Advanced HPC and GPU usage

The Splunk App for Data Science and Deep Learning (DSDL) integrates with containerized machine learning. DSDL supports graphics processing unit (GPU) acceleration, large-scale, high-performance computing (HPC) clusters, and distributed training in Docker, Kubernetes, or OpenShift.

Optimize HPC workflows, including multi-GPU usage, node labeling, ephemeral volumes, and typical HPC environment considerations.

Overview

When you run the fit or apply commands with DSDL, the external container environment can tap into the following high-performance computing resources:

GPUs for deep learning acceleration.
Multi-node HPC clusters for distributed training or parallel inference.
Custom scheduling policies to handle concurrency.

DSDL provides a Splunk platform based orchestration of data flows. HPC nodes perform the heavy machine learning tasks and the Splunk platform manages search, scheduling, and logs. DSDL also offers container images with advanced libraries such as TensorFlow and PyTorch, with optional GPU support.

With DSDL you can turn on iterative development with development containers, while production HPC containers run with minimal overhead.

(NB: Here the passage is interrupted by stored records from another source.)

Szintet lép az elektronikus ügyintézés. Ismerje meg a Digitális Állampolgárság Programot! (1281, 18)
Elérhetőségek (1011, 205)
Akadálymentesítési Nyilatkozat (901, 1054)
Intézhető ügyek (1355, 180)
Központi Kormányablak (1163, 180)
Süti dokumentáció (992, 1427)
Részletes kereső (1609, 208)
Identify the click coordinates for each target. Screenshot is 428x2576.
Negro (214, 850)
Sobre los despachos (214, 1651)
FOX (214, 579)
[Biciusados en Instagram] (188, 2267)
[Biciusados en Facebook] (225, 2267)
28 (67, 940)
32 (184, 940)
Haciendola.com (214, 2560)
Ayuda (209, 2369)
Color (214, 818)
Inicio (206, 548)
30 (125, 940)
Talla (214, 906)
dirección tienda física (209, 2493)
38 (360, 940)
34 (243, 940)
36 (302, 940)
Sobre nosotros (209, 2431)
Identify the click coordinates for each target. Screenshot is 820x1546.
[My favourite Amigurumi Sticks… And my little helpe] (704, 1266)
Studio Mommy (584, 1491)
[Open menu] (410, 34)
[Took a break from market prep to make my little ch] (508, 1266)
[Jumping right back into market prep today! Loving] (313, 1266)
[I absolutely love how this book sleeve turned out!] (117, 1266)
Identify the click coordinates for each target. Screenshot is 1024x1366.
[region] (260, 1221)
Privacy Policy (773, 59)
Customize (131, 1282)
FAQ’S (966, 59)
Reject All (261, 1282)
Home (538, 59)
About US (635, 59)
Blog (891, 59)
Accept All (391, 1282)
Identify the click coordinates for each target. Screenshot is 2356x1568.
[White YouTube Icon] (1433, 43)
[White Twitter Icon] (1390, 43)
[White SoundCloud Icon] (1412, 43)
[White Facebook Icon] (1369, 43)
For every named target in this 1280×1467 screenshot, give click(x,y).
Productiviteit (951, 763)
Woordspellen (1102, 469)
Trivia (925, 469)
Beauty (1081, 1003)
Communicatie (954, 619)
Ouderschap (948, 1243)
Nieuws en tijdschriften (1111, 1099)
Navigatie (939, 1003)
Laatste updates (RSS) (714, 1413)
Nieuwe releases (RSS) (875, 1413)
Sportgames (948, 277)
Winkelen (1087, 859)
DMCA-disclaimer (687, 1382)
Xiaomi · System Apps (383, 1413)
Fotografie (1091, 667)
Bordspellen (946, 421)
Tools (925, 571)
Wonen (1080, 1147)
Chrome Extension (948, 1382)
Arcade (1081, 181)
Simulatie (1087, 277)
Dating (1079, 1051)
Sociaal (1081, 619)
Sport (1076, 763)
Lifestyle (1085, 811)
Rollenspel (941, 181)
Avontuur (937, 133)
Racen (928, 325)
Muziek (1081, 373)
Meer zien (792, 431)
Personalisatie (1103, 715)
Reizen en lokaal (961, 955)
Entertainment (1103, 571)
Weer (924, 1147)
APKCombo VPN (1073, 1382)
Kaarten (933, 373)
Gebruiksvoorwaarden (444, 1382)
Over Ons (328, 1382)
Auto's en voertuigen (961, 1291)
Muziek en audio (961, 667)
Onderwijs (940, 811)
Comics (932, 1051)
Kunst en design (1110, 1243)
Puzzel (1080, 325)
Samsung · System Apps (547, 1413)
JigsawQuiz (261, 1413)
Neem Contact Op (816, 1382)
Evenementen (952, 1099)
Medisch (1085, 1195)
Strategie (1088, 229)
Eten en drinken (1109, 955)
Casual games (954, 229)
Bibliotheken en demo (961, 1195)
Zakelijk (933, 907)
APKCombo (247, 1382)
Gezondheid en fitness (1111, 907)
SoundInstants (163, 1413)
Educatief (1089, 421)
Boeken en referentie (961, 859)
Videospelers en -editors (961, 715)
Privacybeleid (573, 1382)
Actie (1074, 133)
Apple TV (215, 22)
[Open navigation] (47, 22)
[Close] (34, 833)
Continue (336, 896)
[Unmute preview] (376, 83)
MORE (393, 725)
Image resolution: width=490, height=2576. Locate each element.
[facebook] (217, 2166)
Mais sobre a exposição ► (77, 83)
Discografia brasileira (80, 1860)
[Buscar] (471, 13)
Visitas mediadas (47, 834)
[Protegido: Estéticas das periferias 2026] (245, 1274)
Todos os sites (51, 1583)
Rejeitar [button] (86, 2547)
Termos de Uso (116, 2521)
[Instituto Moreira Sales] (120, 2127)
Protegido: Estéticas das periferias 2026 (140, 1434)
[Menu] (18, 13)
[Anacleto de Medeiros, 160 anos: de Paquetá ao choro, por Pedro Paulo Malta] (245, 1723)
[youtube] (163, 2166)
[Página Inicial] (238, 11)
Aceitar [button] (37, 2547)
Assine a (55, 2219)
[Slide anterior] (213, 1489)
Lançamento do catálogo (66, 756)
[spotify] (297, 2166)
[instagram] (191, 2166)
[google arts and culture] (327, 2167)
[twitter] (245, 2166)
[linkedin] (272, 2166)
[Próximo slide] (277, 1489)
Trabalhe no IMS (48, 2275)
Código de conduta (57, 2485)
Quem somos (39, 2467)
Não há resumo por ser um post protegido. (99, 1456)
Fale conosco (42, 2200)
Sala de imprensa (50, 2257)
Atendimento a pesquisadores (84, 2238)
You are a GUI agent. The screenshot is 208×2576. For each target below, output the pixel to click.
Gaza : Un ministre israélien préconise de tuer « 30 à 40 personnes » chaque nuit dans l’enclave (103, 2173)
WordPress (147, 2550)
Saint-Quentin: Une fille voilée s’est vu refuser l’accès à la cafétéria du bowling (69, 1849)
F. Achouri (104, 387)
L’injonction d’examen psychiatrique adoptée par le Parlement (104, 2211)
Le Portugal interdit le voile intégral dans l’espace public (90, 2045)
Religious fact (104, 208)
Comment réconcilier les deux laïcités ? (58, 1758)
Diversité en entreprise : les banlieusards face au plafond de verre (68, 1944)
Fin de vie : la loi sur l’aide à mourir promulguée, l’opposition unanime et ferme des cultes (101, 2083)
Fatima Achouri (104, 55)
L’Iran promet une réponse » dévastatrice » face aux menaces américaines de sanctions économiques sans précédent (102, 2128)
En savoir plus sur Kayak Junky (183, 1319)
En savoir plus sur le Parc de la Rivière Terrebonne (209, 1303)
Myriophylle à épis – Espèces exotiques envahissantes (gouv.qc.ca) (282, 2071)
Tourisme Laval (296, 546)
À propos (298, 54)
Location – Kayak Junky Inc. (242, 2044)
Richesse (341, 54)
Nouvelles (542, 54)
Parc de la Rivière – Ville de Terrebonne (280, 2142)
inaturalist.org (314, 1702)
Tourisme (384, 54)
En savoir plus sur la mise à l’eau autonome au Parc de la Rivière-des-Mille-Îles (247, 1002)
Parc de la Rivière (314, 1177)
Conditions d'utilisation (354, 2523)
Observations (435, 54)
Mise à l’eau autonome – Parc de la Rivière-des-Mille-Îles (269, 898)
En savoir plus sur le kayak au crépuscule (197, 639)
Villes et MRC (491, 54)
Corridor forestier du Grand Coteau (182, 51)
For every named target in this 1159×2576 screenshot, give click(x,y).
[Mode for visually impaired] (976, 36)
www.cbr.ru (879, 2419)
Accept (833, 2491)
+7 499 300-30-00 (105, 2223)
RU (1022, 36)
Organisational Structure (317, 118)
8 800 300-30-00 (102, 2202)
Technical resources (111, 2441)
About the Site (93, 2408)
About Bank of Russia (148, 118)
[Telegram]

Advanced HPC and GPU requirements

You must meet the following requirements to use advanced HPC and GPU in DSDL:


Requirement	Details
HPC cluster	Kubernetes or OpenShift typically orchestrates HPC resources. Alternatively, single-host Docker HPC can run multi-GPU servers. For multi-node HPC with Slurm or other schedulers, you can wrap the container environment inside those HPC job scripts.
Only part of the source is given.